→ EXERCISE:
Answer these questions from the HDFC Bank article below:
1. By what percentage did the bank's standalone net profit rise?
2. What target price did Investec set?
3. What recommendation has Ambit maintained?

(Beginning of PAGE EXTRACT)

Ambit, Edelweiss, Haitong Securities, Investec, Jefferies, Kotak Institutional Equities, Macquarie and Morgan Stanley raised target price by 2-22%.
The bank on Saturday reported an 18.4% rise in standalone net profit at Rs 7,513.2 crore, while Net Interest Income jumped 16.7% and asset quality improved.
“HDFC Bank management painted a very positive outlook for the bank when it comes to asset quality,” said Macquarie, raising target price by 22%.
“The bank is also pleasantly surprised by overdue/NPA recoveries across different product segments…with such strong collections, we do believe there is significant upside to our earnings numbers,” said Macquarie.
Investec, which raised target price by 13.4% to Rs 1425 while retaining a buy rating, said asset quality disclosures from HDFC Bank have been significantly better than peers. It is a reflection of its superior customer franchise and better credit underwriting.
“With a near 97% demand resolution and very little restructuring pipeline, HDFC Bank has demonstrated that asset quality is not a major concern any more. Valuations will soon anchor to growth where the ask rate is quite high for the next 2-3 quarters due to high base effect,” said HDFC Bank.
While most brokerages have maintained buy, outperform or overweight ratings, Ambit has maintained a sell recommendation. Its target price increase for HDFC Bank is also the lowest on the Street at 2%.
Ambit expects HDFC Bank’s asset quality to deteriorate due to COVID-19 given its exposure to stressed sectors. In the retail segment, it has high exposure to potential stressed sectors like microfinance, agri, CV/CE, and unsecured loans.

(End of PAGE EXTRACT)
(Beginning of SUPPLIED ENTRIES)

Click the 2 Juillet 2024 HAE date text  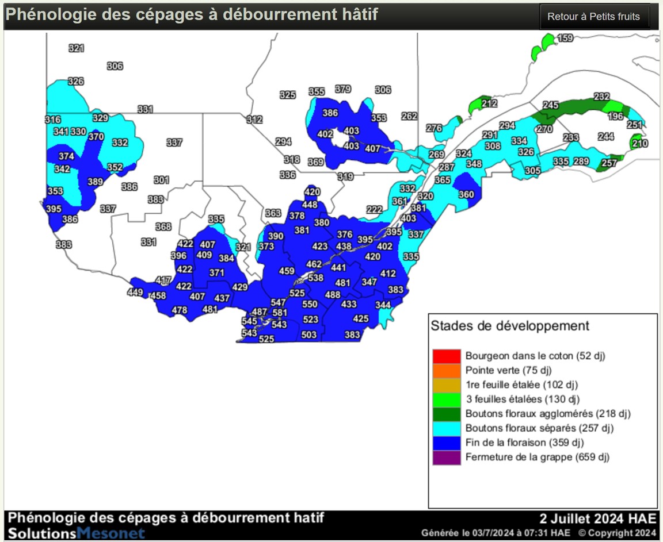tap(598, 517)
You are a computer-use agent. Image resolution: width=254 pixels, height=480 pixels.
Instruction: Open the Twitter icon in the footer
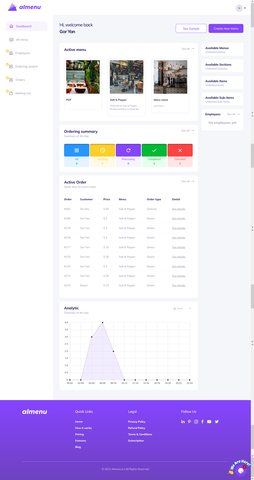[217, 422]
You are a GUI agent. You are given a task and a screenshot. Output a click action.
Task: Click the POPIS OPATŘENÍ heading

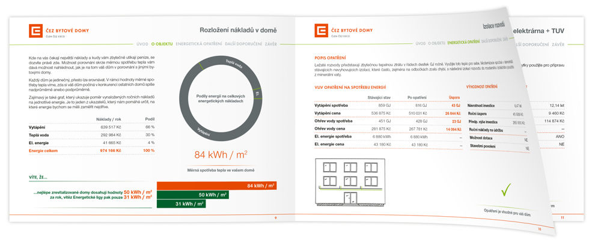pos(329,58)
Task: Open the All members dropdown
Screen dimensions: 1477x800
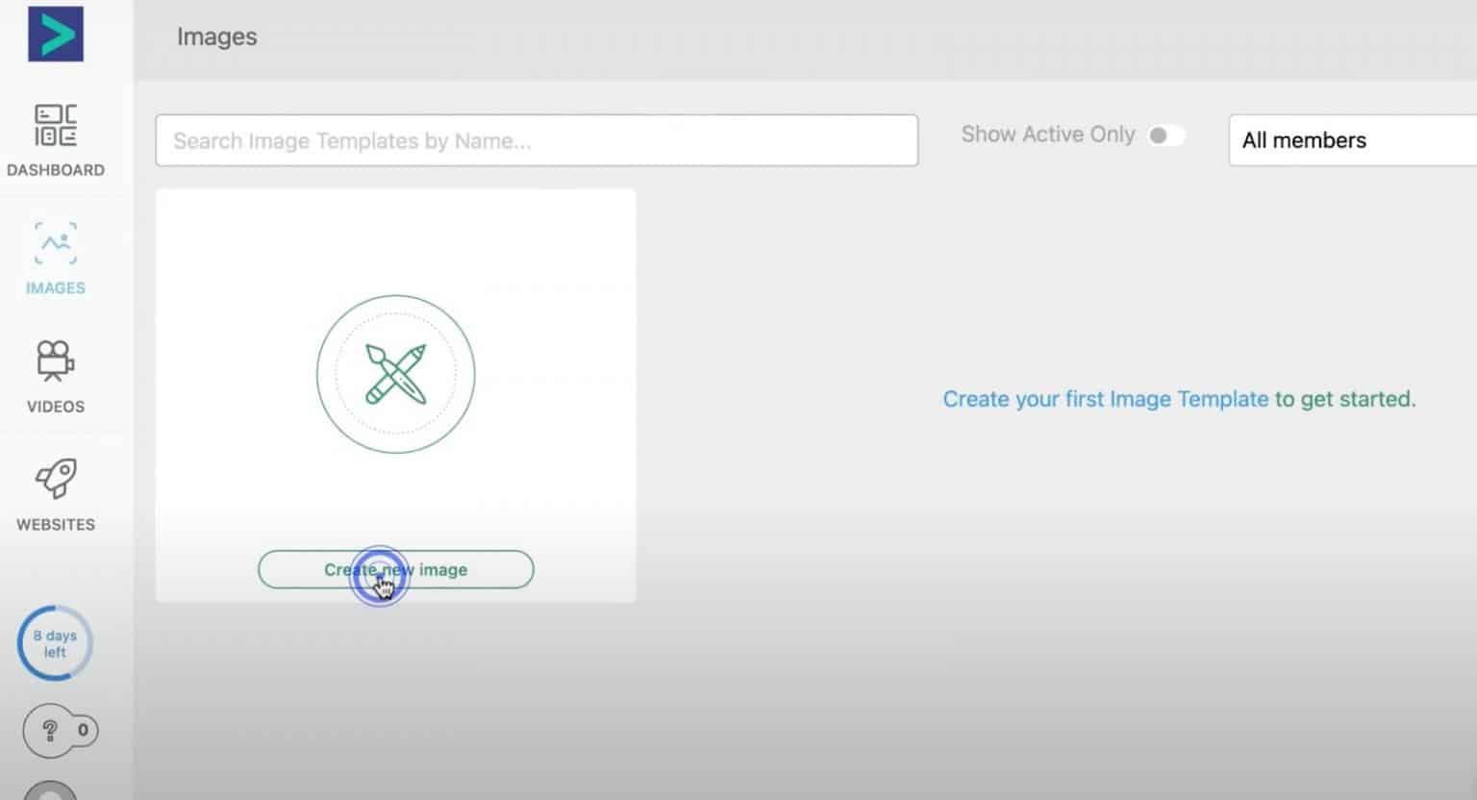Action: [x=1346, y=140]
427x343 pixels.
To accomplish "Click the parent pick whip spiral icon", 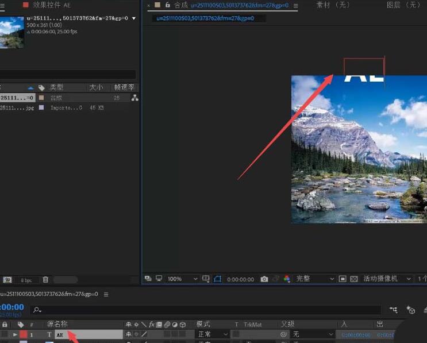I will [283, 334].
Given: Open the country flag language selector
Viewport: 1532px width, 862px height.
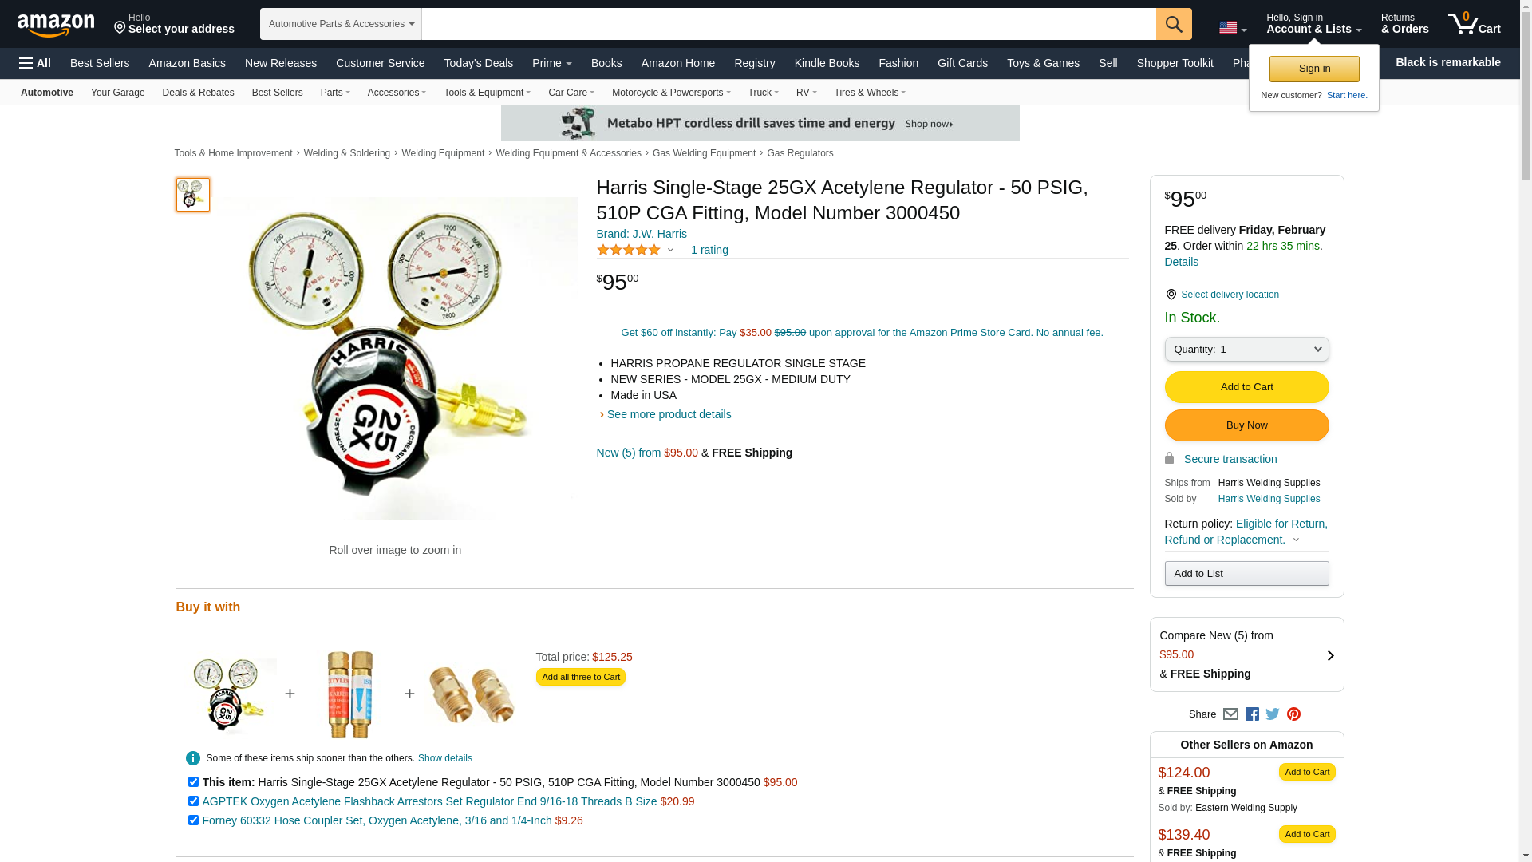Looking at the screenshot, I should point(1232,28).
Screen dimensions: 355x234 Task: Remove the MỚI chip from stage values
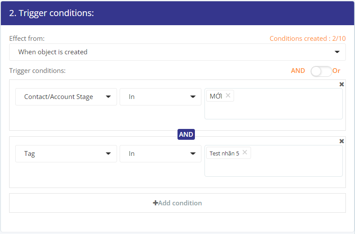228,96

(End of SUPPLIED ENTRIES)

→ OUTPUT FOR THIS TASK:
1. 18.4%
2. Rs 1425
3. Sell